Toutefois, la charge financière qui en découle pèse de façon très inégale sur les départements. C’est ce qui a conduit à une situation de blocage en Seine-Saint-Denis à l’automne dernier. Face à la décision, contra legem, du président du conseil général de suspendre l’accueil de tout nouveau mineur isolé étranger arrivant dans le département – est-ce une décision que l’on peut qualifier d’ « humaine » ? La question peut être posée ! –, le ministère de la justice et des libertés a eu le souci de faire assumer à chacun ses responsabilités. En effet, un élu doté de compétences de par la loi doit assumer ses responsabilités ; c’est la moindre des choses ! Le garde des sceaux a donc mis en place une solution exceptionnelle d’urgence consistant, pour le parquet, à répartir entre les services d’aide sociale à l’enfance d’une vingtaine de départements les mineurs se présentant en Seine-Saint-Denis.
L’État a par ailleurs financé à hauteur de 200 000 euros – contrairement à ce que vous avez dit, des fonds ont donc été débloqués – le pôle d’évaluation géré dans ce département par la Croix-Rouge et finance toujours le transport des mineurs placés par le parquet du tribunal de grande instance de Bobigny en dehors du département.
De tels pôles d’évaluation ont vocation à s’assurer que les jeunes qui se présentent sont bien des mineurs, plus spécifiquement des mineurs isolés en danger et susceptibles, de ce fait, de bénéficier d’une prise en charge. L’expérience montre en effet qu’une proportion importante des jeunes qui se présentent – de 40 à 60 % selon les départements – ne sont pas mineurs ou ne sont pas en situation d’isolement sur le territoire français.
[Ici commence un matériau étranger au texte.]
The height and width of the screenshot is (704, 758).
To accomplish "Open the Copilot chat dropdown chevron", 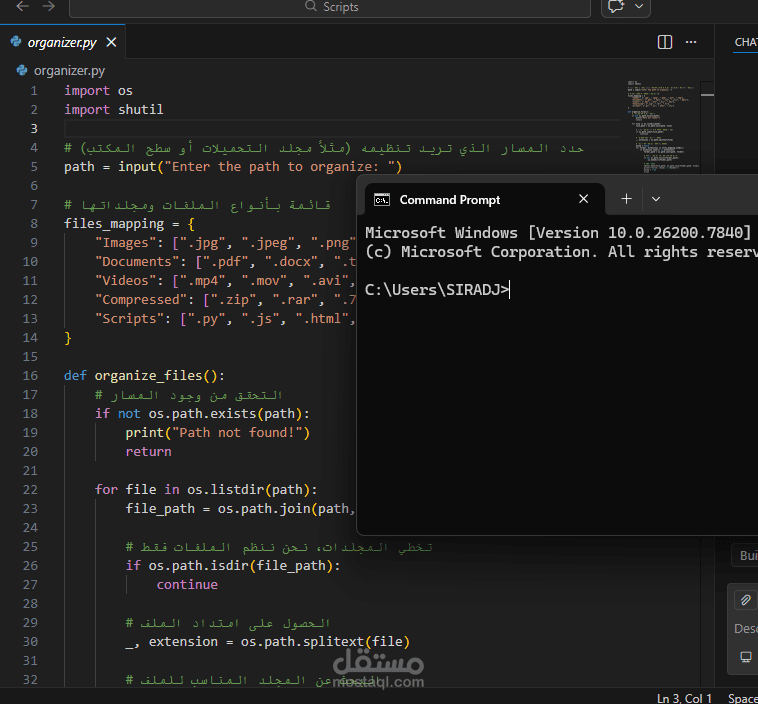I will pos(640,7).
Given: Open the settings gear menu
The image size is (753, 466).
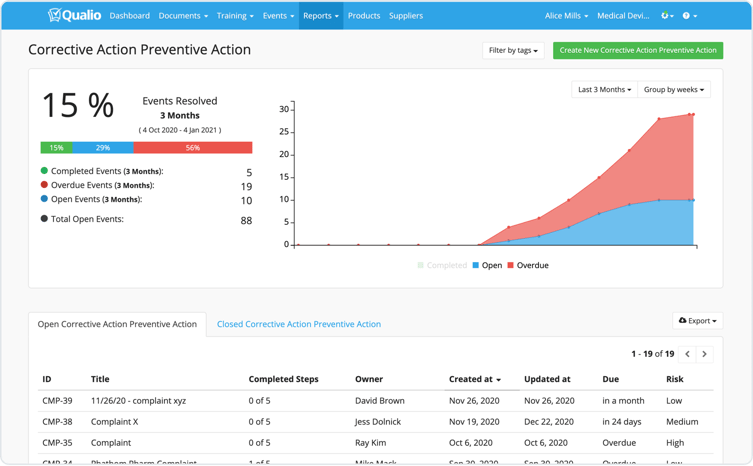Looking at the screenshot, I should tap(667, 16).
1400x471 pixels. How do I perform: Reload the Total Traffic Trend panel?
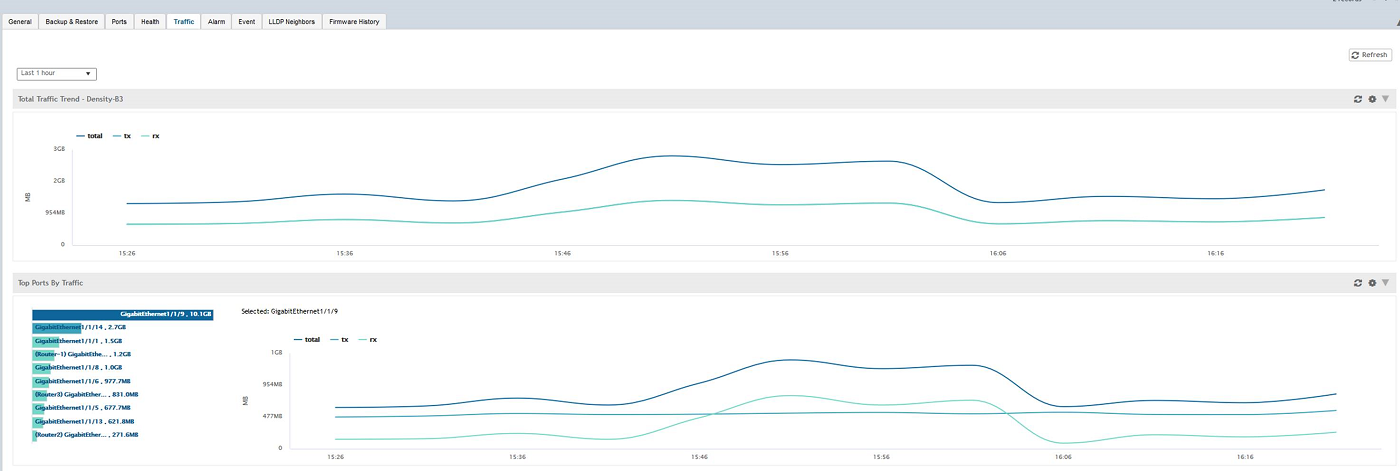pos(1358,99)
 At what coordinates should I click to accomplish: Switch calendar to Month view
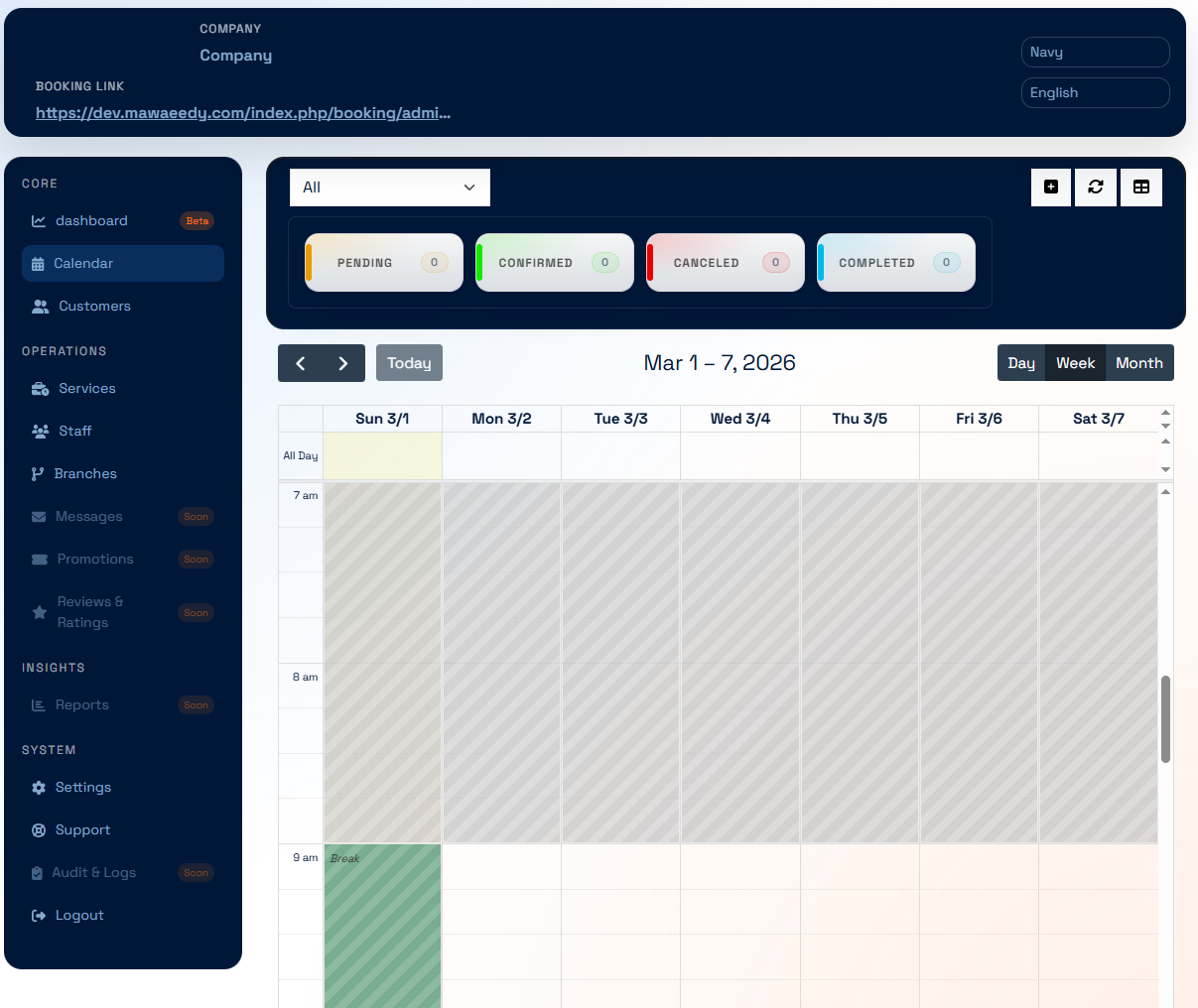(1138, 363)
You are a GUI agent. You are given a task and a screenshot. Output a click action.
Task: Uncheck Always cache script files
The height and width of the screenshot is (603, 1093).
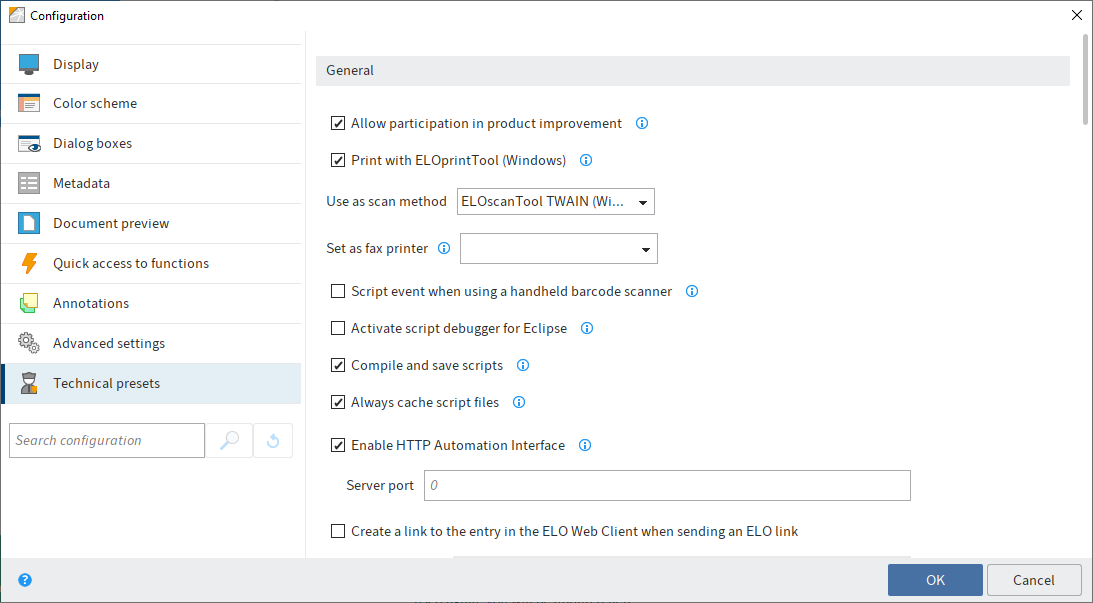pyautogui.click(x=338, y=402)
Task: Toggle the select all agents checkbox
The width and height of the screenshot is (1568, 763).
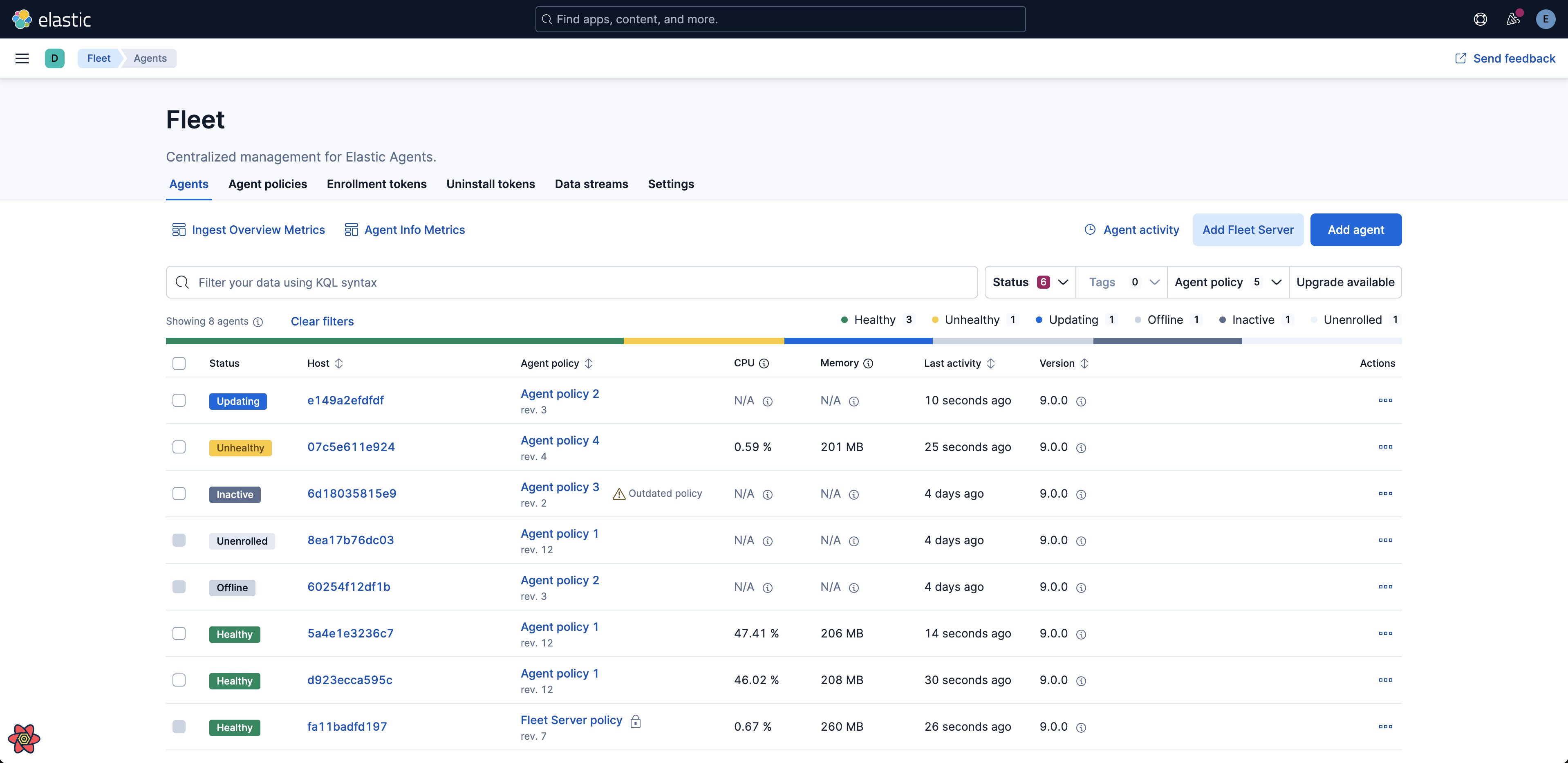Action: point(179,363)
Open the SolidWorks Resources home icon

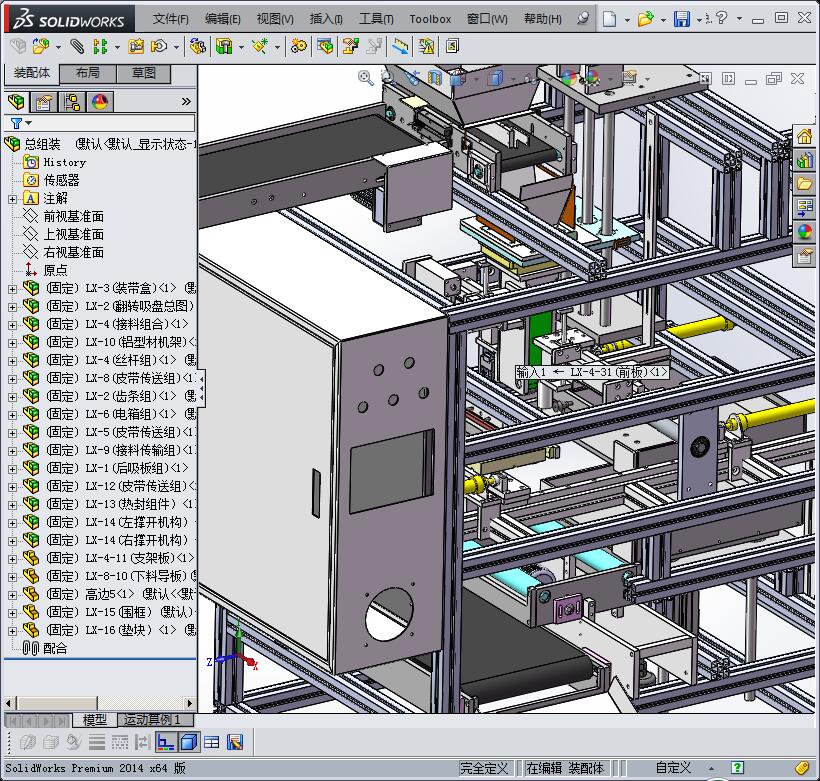tap(804, 136)
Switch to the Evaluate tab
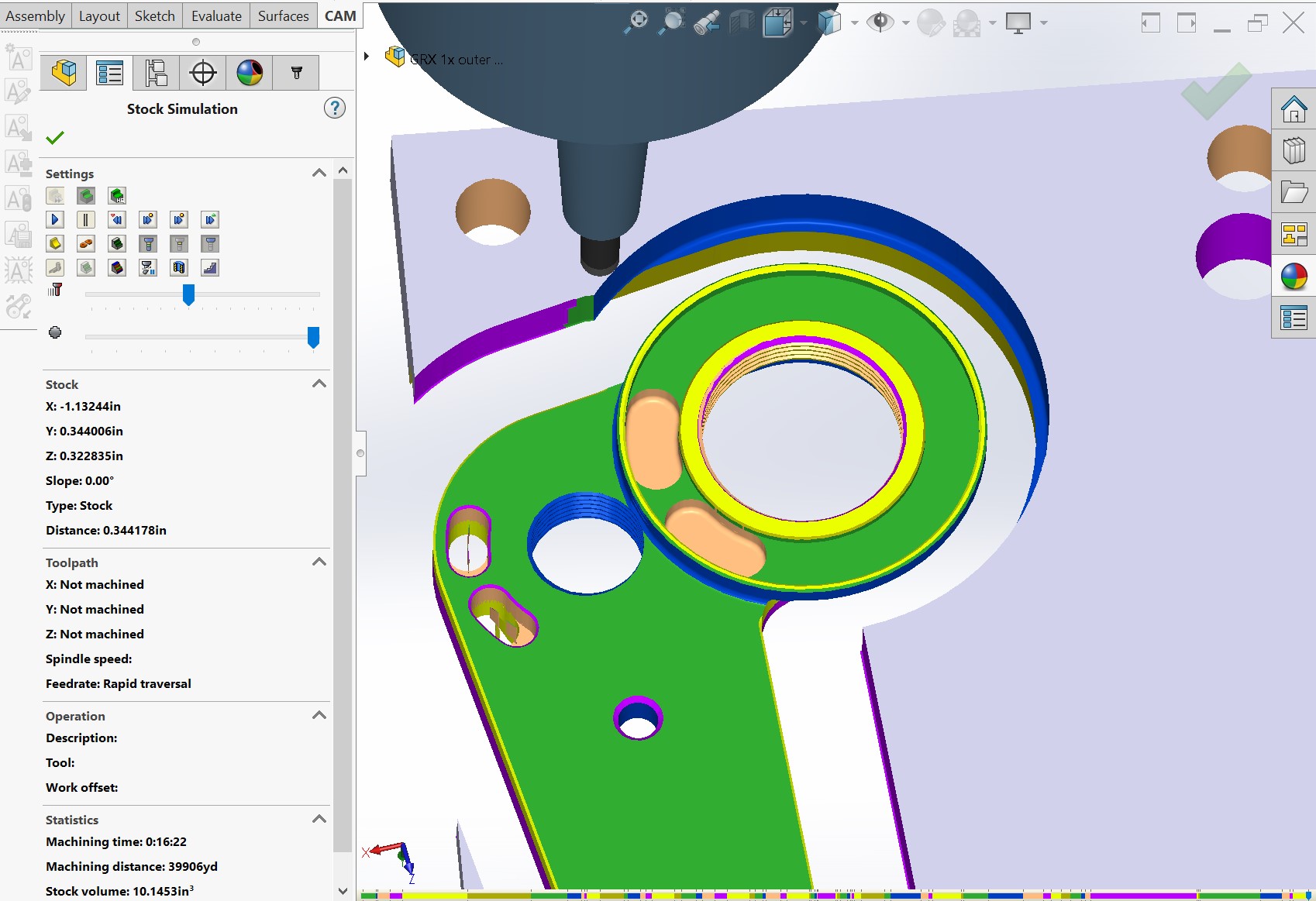Image resolution: width=1316 pixels, height=901 pixels. [216, 15]
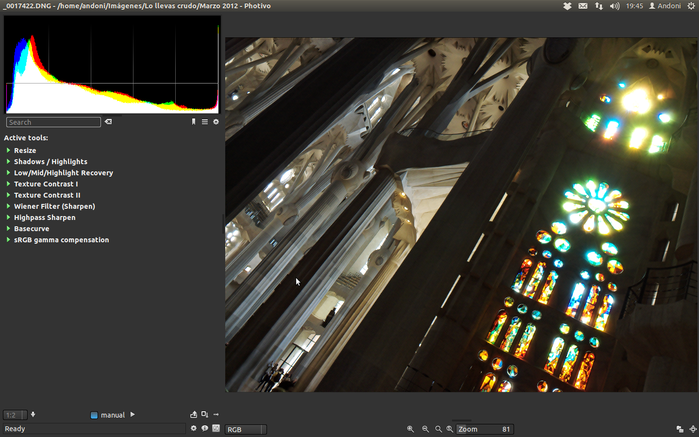Click the gear icon beside search
Image resolution: width=699 pixels, height=437 pixels.
coord(215,122)
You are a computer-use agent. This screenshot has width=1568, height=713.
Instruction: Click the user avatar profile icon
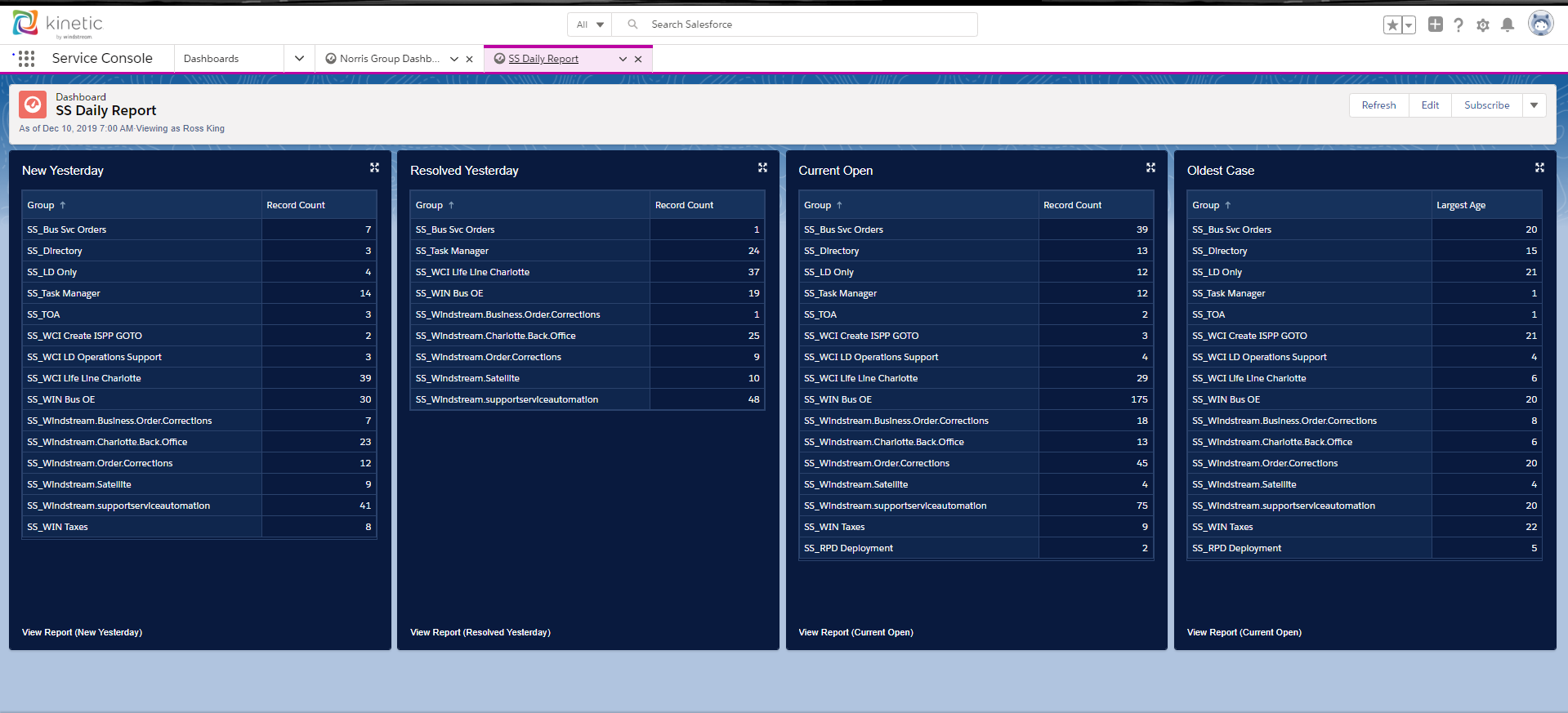pyautogui.click(x=1540, y=24)
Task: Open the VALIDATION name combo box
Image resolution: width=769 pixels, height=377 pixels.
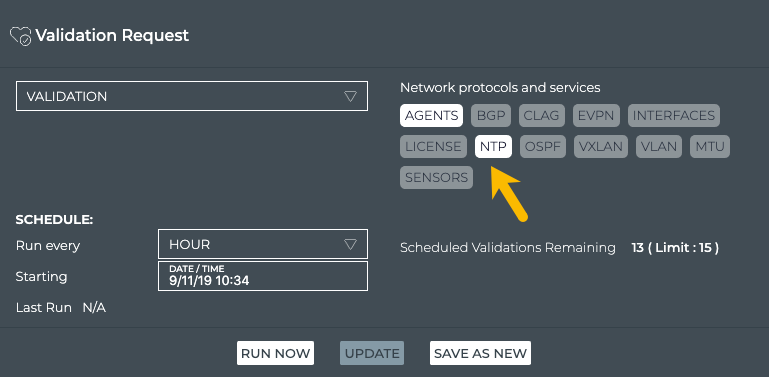Action: (x=192, y=96)
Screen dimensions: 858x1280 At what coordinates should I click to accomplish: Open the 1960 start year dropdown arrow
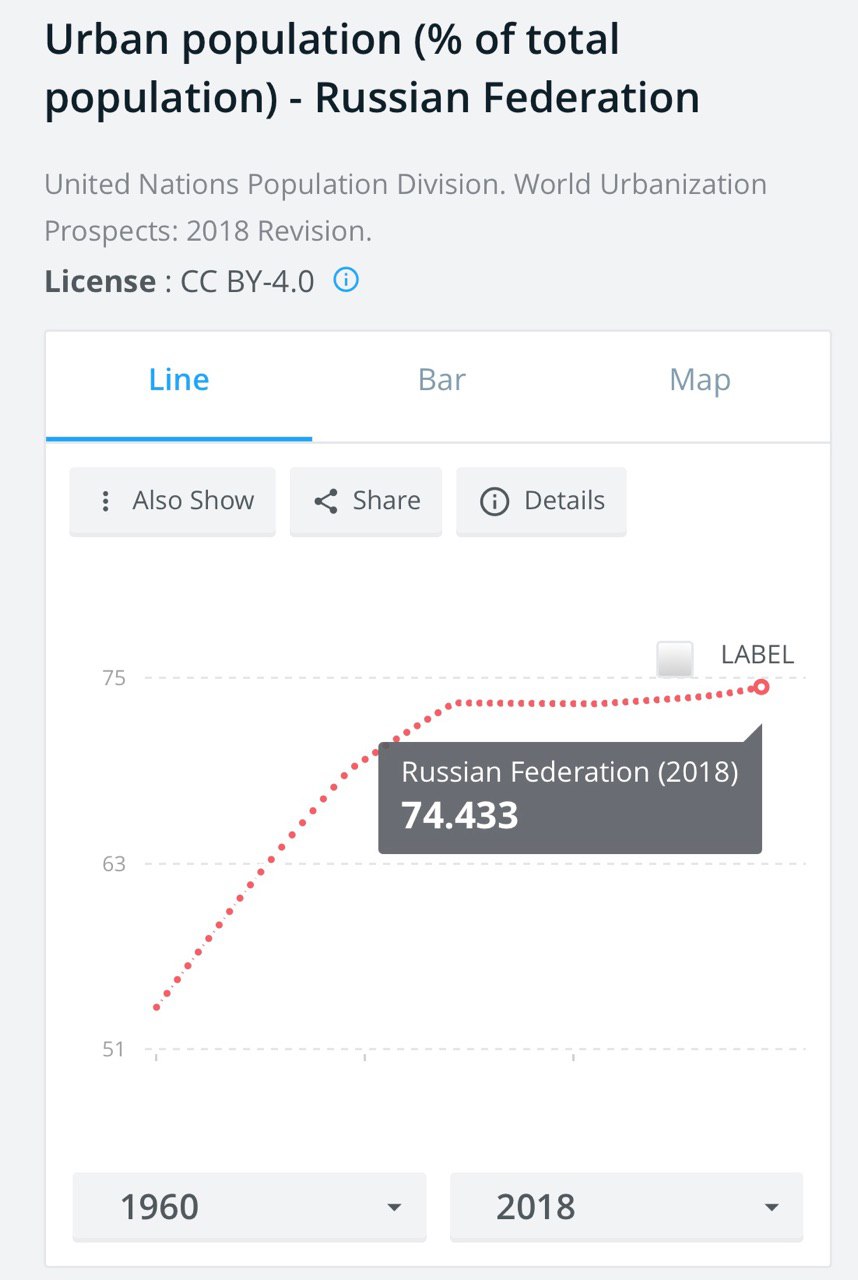coord(394,1207)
C’est donc là une première démarche, évidemment nécessaire, et qu’il faut sans doute étendre.
Sur l’ensemble de ces questions difficiles, un groupe de travail interministériel a été mis en place en décembre dernier. Piloté par le ministère de la justice et des libertés, il associe les ministères des solidarités et de la cohésion sociale, de l’intérieur, des affaires étrangères et européennes et du budget, ainsi que des représentants de l’Assemblée des départements de France, librement désignés par cette dernière. Plusieurs réunions de ce groupe de travail ont d’ores et déjà permis des discussions constructives, et leurs conclusions seront naturellement portées à la connaissance de la Haute Assemblée dès l’achèvement des travaux.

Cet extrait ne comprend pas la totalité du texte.